Para sahabat pembaca, alkisah, di suatu kemeriahan hari kemerdekaan, ada sebuah lomba balap sepeda untuk anak-anak SD. Suasana semakin menegangkan namun tetap meriah, karena kini memasuki babak akhir, yakni babak final, yang menyisakan 7 pembalap cilik terhebat. Mereka memamerkan sepeda tercepat miliknya masing-masing, karena panitia mengharuskan peserta menggunakan sepedanya sendiri. Rata-rata mereka menaiki sepeda-sepeda yang masih baru, sangat bagus dan mahal. Namun ada satu sepeda yang paling tidak istimewa, bekas dan berkarat. Sebutlah pemiliknya bernama Banu.
Banyak yang menyangsikan si Banu bisa memenangi kompetisi bergengsi ini. Sementara yang lain dibelikan sepeda baru oleh para orang tua mereka, ayahnya hanya mampu membelikan sepeda bekas. Tibalah saat yang ditungu-tungu. Final kejuaraan balap sepeda. Setiap anak mulai bersiap di garis start. Di setiap jalur lintasan, telah siap 7 sepeda, dengan 7 “pembalap kecil” di atas sepedanya masing-masing.

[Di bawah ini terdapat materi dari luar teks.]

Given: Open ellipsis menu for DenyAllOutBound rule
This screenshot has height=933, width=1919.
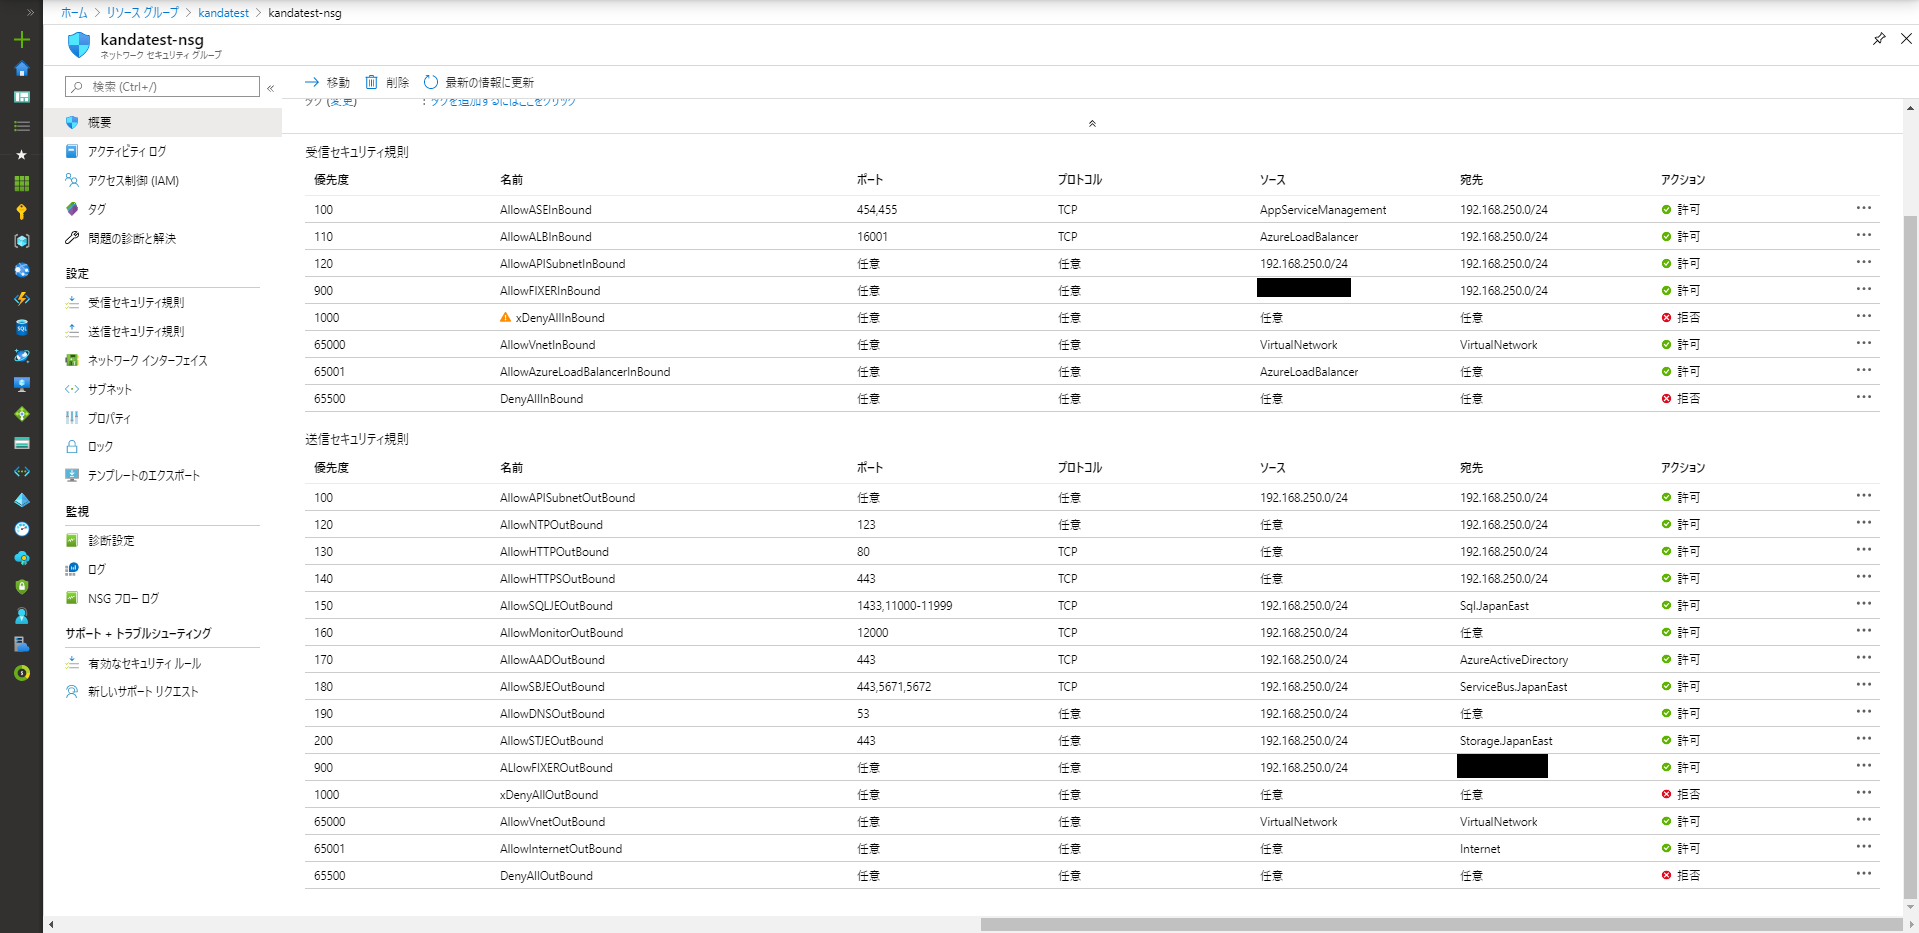Looking at the screenshot, I should pos(1863,874).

Namun, sesaat kemudian, Banu meminta waktu sebentar sebelum terompet dibunyikan. Ia tampak merundukkan kepala seperti orang yang sedang berdoa. Matanya terpejam, dengan tangan yang bertangkup memanjatkan doa. Lalu, semenit kemudian, ia berkata, “Ya, sekarang saya siap!”. Treett….! Tanda telah dimulai. Dengan satu hentakan kuat, mereka mulai mengayuh sepedanya kuat- kuat.
Semua sepeda langsung melaju kencang. Setiap orang bersorak-sorai, bersemangat, menjagokan para pembalapnya masing-masing. “Ayo… Ayo… Ayo, Cepaaat… Cepaaat…”, begitu teriak para supporter. Riuh Sekali.
Akhirnya… sang pemenang pun harus ditentukan, karena tali lintasan finish telah terlambai.
Dan, tahukah siapa pemenangnya?
Ya. Banu lah pemenangnya. Semuanya senang, begitu juga Banu. Ia berucap dengan pelan, “Terima kasih.” Saat pembagian piala tiba. Banu maju ke depan dengan bangga.
Sebelum piala itu diserahkan, ketua panitia bertanya kepadanya. “Hai jagoan, kamu tadi pasti berdoa kepada Tuhan agar kamu menang, bukan?”. Banu terdiam. “Bukan, Pak. Bukan itu yang kuminta” kata Banu.
Ia lalu melanjutkan, “Sepertinya, tak adil untuk meminta pada Allah agar menolongku mengalahkan orang lain. Aku tadi memohon pada Allah, supaya aku tak menangis, jika aku kalah.” Semua hadirin terdiam mendengar itu. Setelah beberapa saat, terdengarlah gemuruh tepuk-tangan yang memenuhi lapangan.
Sahabat pembaca, terkadang kita lupa untuk berdoa kepada Allah SWT agar diberikan keikhlasan dan kesabaran saat menghadapi semua ujian. Kita sering merasa cengeng menghadapi kehidupan ini, padahal kita punya Allah. Allah memberikan kita ujian, bukan untuk membuat kita lemah, cengeng dan mudah menyerah. Bukankah kadarnya sudah disesuaikan oleh-Nya (lihat QS. Al-Baqarah: 186; QS. At-Thalaq: 3).
Never give up…. Kejarlah kebahagiaan, yang lain pasti nyusul….!
Saya, Ahmad Fauz Andanusy. Salam Semangat!